Pereira: In Wien fühlt man sich immer noch wie 1918, als die regierende Elite plötzlich nur noch für sieben Millionen Menschen zuständig war. Es herrschte Missmut, man musste ins Ausland, um erfolgreich zu sein. Ich ging mit 20 nach Frankfurt, konnte dort viel freier atmen. Erst durch die Öffnung des Ostens hat Wien etwas von seiner alten geistigen Stellung zurückerhalten, das lüftet sich jetzt durch, dauert aber noch ein, zwei Generationen.

profil: Fühlen Sie sich als Österreicher?
Pereira: Ich bin und bleibe mit ganzem Herzen Österreicher, das bedeutet aber nicht, dass ich auf meine Heimat nicht auch kritisch schauen könnte, denn auf dem Ruhm, den Österreich als Kulturland genießt, ruht man sich allzu leicht aus, macht es sich in vielen Fällen zu leicht. Ich lege die Latte dorthin, wo sie sein sollte – ob ich dann in der Lage sein werde, drüberzuspringen, ist eine Frage, die ich zusammen mit meinem Team noch zu beantworten haben werde.

profil: Wollen Sie die Tradition der Salo­nièren fortsetzen, die Ihre Urururgroß­mutter Fanny von Arnstein ja einst begründete?
Pereira: Das wäre schön. Ihr zuliebe fange ich mit der „Schöpfung“ an, weil sie einst die erste Haydn-Akademie bezahlte und eine der Mitgründerinnen des Musik­vereins war.
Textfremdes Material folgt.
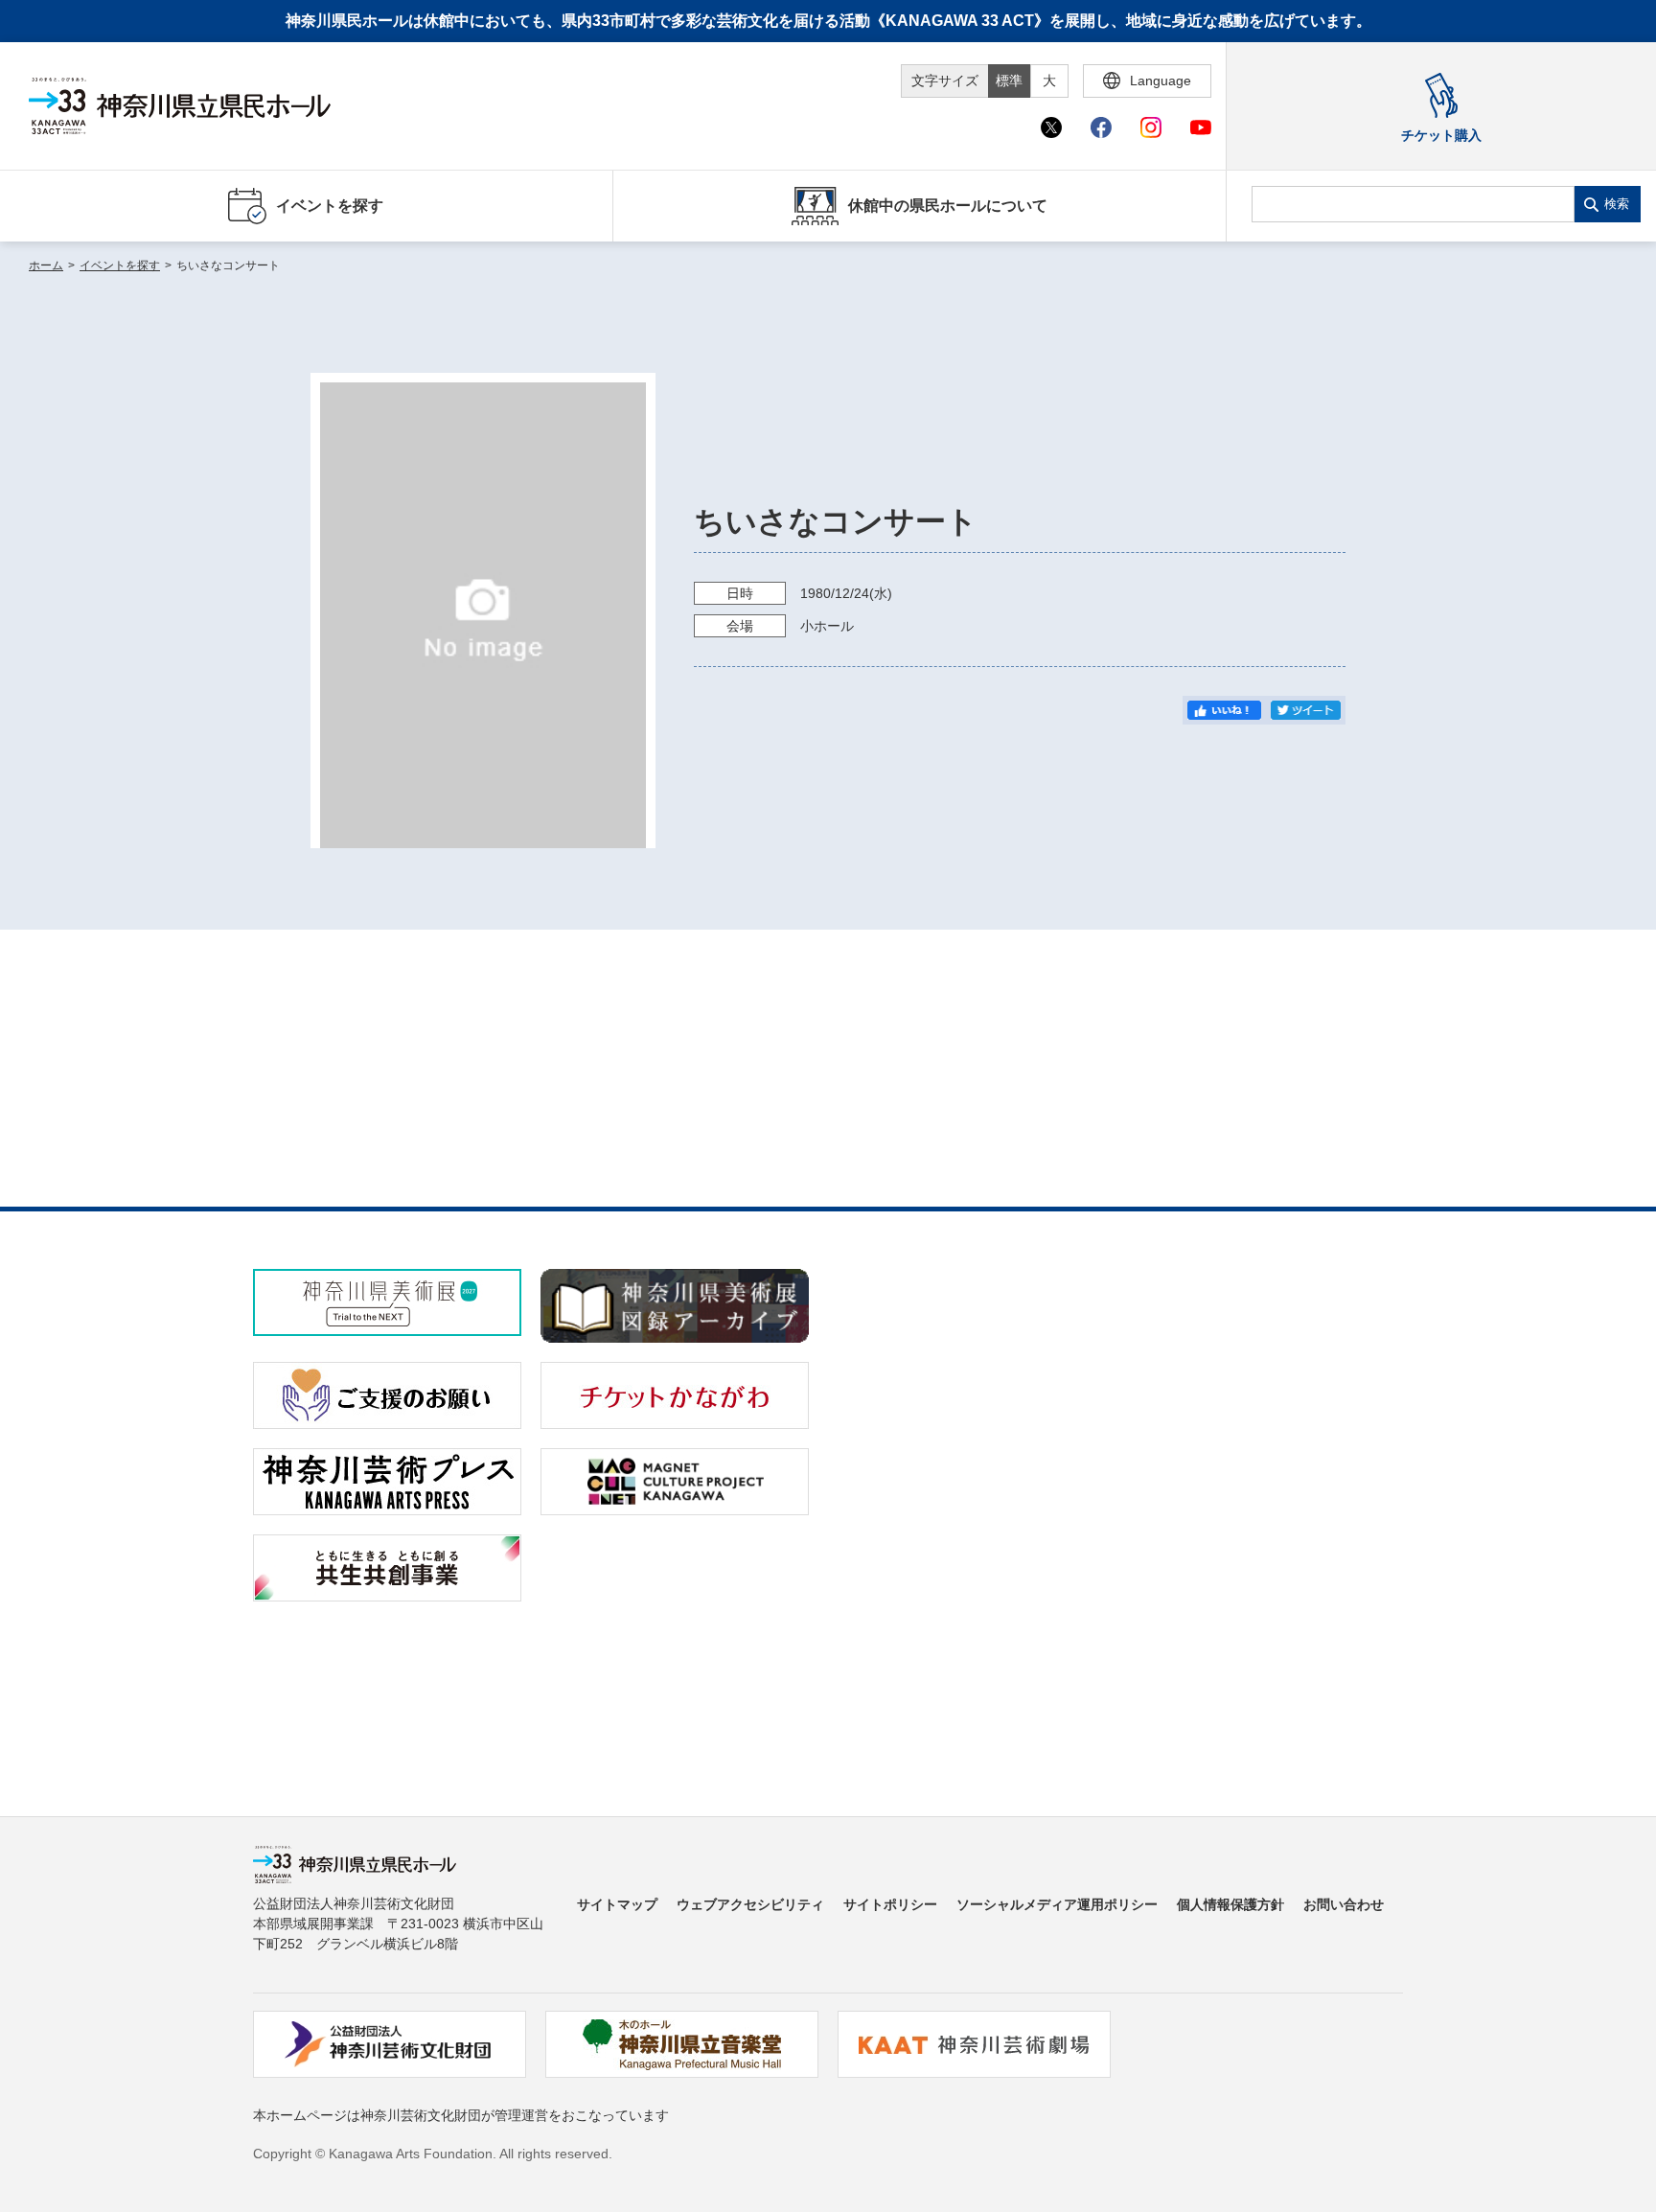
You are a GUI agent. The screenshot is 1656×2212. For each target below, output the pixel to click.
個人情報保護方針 (1230, 1904)
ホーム (46, 265)
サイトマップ (617, 1904)
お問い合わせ (1343, 1904)
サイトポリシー (890, 1904)
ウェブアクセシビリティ (750, 1904)
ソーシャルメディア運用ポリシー (1057, 1904)
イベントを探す (120, 265)
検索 (1616, 203)
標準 (1009, 80)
Sie brachte den ersten ­Weihnachtsbaum nach Mitteleuropa und feierte große Feste – vielleicht veranstalte ich auch deshalb diesen Ball, der den Festspielen eine halbe Million Euro Gewinn bringen kann. Mit diesem Geld werde ich jedes Jahr eine Uraufführung finanzieren. Kann etwas Besseres passieren?

profil: Stellen Sie eine Hassliebe zwischen Wien und Salzburg fest?
Pereira: Ich habe angekündigt, regelmäßig Koproduktionen mit Staatsoper und Burgtheater machen zu wollen, sie bekommen die Produktionen fertig in die Wiege gelegt. Es wäre Unsinn, das nicht zu nützen. Es ist gute Tradition, gegen die alte Rivalität vermittelnd tätig zu sein.

profil: Sie wollen offenbar auch weg vom Image des Festivals für die Schönen und Reichen.
Pereira: Ich sehe alle gern, will aber unbedingt auch neue Besucher, daher habe ich 40.000 Karten mehr aufgelegt – den Großteil davon für mein neues Minifestival geistlicher Musik. Ich bin sicher: Auch das wird Opinion Leader zurück nach Salzburg locken.